SR-B1 and ABCA-1 in HK-2 cell extracts obtained 4 hours following the addition of an Fe challenge. Paralleling the changes observed in renal cortex, significant reductions in each protein were observed in the Fe-challenged cells, compared to the controls (Cont) (n = 6 separate cell preparations for each of the 4 groups). As with the renal cortical samples, ABCA-1 expression was, in general, remarkably lower than SR-B1, reflecting the fact that low levels of ABCA-1 exist in non-steroidogenic tissues.

Figure 4.

SR-B1 and ABCA-1 in HK-2 cell extracts obtained 18 hours following the addition of an Fe challenge. The 18-hour results mimicked those seen at 4 hours, with significant reductions in SR-B1 and ABCA-1 (n = 6 per group).

Figure 5.

LDL-R protein expression in HK-2 cells 18 hours following the addition of an Fe challenge. LDL-R appears as a major (nonglycosylated) and a minor (glycosylated) band at 120 and 160 kd, respectively. There was greater expression of the dominant band in the Fe-treated cells versus the control group (P < 0.005; n = 5 per group).

Figure 6.

mRNA levels for ABCA-1, SR-B1, and LDL-R in HK-2 cells at either 4 or 18 hours post Fe-induced injury, as determined by multiplexing RT-PCR. The value for each mRNA (x) was factored by simultaneously obtained GAPDH values (x/GAPDH; y axis).
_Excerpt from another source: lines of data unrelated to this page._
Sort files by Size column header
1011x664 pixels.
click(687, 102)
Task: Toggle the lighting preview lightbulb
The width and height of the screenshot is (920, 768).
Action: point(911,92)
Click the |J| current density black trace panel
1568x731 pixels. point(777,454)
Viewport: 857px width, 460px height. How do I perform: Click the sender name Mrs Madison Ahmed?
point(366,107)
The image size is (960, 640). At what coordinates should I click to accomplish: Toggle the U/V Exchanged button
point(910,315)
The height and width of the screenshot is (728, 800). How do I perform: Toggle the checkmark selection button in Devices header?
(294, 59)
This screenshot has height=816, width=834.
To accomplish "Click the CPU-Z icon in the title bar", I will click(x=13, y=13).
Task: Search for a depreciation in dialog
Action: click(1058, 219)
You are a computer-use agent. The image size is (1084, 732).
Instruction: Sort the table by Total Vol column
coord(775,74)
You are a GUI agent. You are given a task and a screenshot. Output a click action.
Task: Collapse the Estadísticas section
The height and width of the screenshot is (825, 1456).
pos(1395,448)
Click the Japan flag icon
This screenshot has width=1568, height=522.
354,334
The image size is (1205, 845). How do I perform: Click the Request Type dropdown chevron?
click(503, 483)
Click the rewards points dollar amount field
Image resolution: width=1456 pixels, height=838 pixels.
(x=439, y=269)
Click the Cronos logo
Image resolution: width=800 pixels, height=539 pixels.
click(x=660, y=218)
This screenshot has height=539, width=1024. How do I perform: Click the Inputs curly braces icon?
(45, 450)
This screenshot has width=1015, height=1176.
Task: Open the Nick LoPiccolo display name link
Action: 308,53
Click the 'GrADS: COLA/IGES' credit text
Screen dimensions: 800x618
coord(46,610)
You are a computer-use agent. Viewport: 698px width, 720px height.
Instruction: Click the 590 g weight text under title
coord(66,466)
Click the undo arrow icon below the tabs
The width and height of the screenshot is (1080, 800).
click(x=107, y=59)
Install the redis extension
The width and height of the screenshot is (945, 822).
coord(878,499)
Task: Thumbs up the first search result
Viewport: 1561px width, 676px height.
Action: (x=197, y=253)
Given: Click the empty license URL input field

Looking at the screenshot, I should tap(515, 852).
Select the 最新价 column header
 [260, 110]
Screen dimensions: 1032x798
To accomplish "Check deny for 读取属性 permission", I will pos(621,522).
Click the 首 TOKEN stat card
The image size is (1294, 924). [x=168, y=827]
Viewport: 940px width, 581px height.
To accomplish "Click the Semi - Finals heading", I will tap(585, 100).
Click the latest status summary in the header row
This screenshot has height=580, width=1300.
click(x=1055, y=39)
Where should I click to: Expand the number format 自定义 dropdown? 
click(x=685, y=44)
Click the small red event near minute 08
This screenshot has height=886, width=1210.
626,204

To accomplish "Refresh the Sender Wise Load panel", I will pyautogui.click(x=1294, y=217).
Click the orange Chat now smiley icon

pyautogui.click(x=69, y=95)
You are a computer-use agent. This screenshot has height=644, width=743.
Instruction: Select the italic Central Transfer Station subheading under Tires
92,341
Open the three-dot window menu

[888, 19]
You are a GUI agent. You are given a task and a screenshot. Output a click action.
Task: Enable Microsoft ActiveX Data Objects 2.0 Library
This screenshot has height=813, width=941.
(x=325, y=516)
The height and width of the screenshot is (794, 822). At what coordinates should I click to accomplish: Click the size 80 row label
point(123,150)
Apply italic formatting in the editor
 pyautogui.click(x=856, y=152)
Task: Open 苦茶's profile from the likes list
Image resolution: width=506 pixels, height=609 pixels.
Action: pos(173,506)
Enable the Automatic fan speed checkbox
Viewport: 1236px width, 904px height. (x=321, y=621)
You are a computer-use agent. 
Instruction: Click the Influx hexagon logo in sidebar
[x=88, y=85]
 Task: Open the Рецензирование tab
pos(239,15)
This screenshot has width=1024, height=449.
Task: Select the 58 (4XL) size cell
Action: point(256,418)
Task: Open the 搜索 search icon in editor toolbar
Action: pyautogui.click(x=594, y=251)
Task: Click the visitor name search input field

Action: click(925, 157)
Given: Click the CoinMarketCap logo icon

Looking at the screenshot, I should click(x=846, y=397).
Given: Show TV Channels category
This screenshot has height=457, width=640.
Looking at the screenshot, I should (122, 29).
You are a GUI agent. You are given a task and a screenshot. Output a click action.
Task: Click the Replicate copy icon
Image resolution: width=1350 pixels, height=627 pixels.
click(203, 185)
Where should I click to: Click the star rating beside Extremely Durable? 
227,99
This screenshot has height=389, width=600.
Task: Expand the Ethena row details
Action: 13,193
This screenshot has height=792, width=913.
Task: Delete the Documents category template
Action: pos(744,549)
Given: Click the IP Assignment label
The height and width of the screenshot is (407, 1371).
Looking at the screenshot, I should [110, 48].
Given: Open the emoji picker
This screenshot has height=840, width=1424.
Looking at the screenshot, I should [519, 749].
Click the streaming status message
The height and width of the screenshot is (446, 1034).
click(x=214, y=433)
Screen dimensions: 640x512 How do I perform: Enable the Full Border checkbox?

Significant depressions in ABCA-1 and LDL-R mRNAs were apparent at both 4 and 18 hours post-Fe addition, compared to controls. In the case of SR-B1, a significant reduction was apparent in the Fe-challenged cells, but only at the 18-hour time point. (4-hour time points, n = 8 samples for each; 18-hour time points, n = 15 determinations for each).

Figure 7.

mRNA levels for ABCA-1, SR-B1, and LDL-R in control HK-2 cells and in HK-2 cells following 18 hours of HMG CoA reductase inhibition with mevastatin treatment (statin). The value of each mRNA (x) was factored by the simultaneously obtained GAPDH values (x/GAPDH). Statin treatment caused a marked reduction in ABCA-1 mRNA and a modest but highly significant reduction in SR-B1 mRNA. In contrast, LDL-R mRNA values manifested a highly significant increase in response to statin treatment. Each of these statin-mediated responses were judged to be biologically appropriate for a statin-induced cholesterol reduction state (n = 4 determinations for each depicted group).